I Telamuré parlano un francese abbastanza pessimo, soprattutto per la fonetica. Sono giovani, ma parlano una lingua da emigranti. Ma sono grandiosi quando traducono i nomi delle canzoni direttamente dal dialetto al francese, senza passare per la zona franca dell'italiano.
Sul resto della piazza, gazebi bianchi di prodotti italiani: gelato, pasta, prelibatezze siciliane, dolcetti, caffè, limoncello. Ci fosse stata la bancarella coi lupini e col torrone, l'artificio sarebbe stato quasi perfetto.
Quasi perché il palco con gli artisti è troppo piccolo per imporsi sul resto, o forse è il resto ad essere troppo grande. 3 metri più indietro e hop!

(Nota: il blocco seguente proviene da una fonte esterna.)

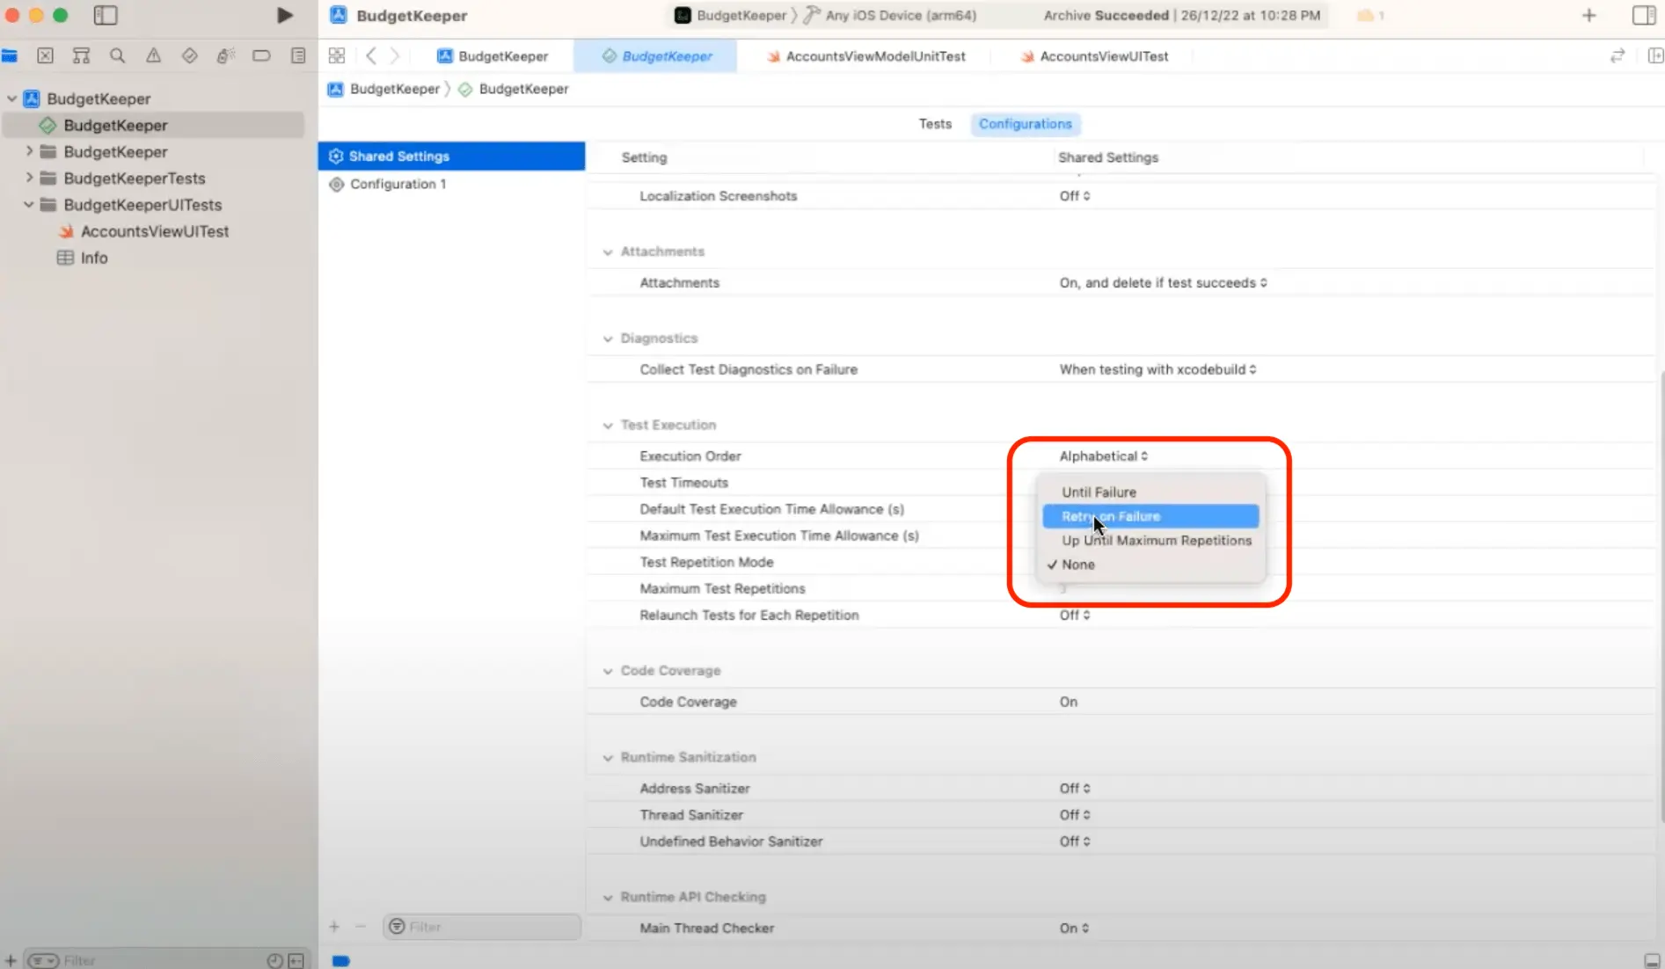Image resolution: width=1665 pixels, height=969 pixels.
Task: Change the Attachments setting dropdown
Action: (x=1163, y=283)
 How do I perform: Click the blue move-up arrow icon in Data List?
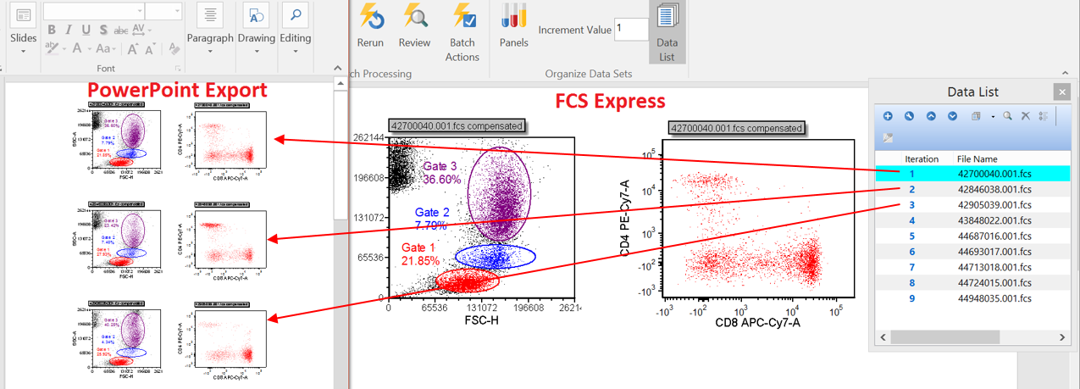[x=931, y=116]
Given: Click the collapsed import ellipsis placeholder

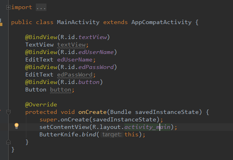Looking at the screenshot, I should click(x=41, y=7).
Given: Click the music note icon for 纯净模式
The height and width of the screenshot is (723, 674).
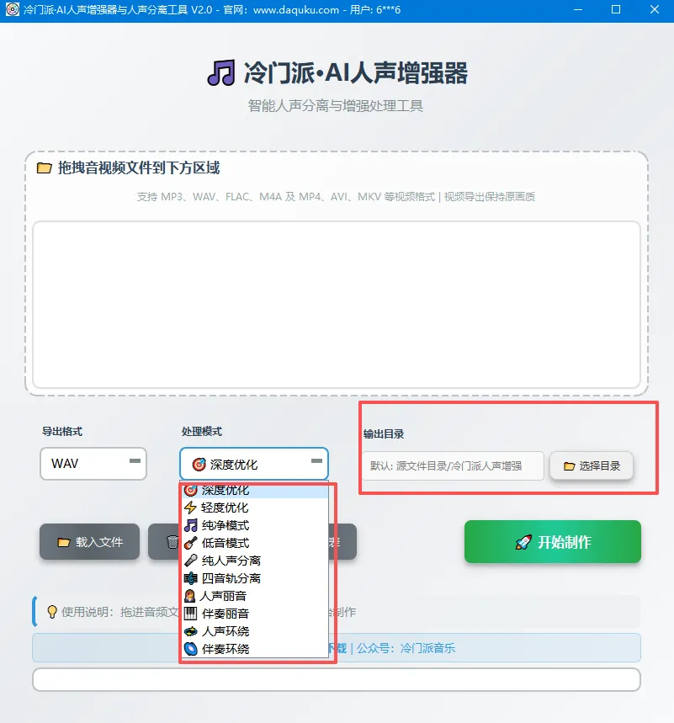Looking at the screenshot, I should pos(190,525).
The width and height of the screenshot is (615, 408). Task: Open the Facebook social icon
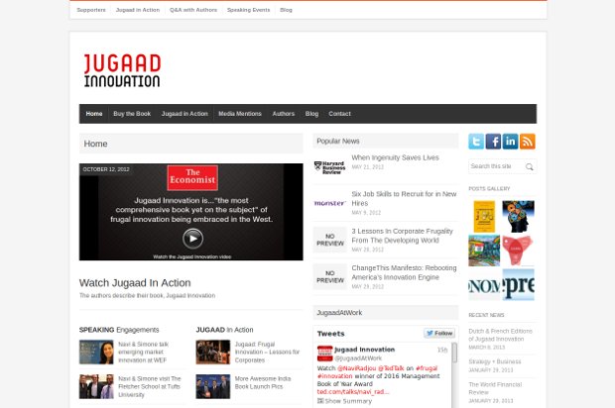pyautogui.click(x=493, y=142)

Nel mio campo visivo s'impongono le antenne del centro commerciale Italie 2, i grattacieli del quartiere cinese, la M gialla del metro.
Manca un ingrediente fondamentale della sagra di paese, che non è la bancarella del torrone. Piuttosto, la sensazione di essere in un posto dove il tempo s'è fermato.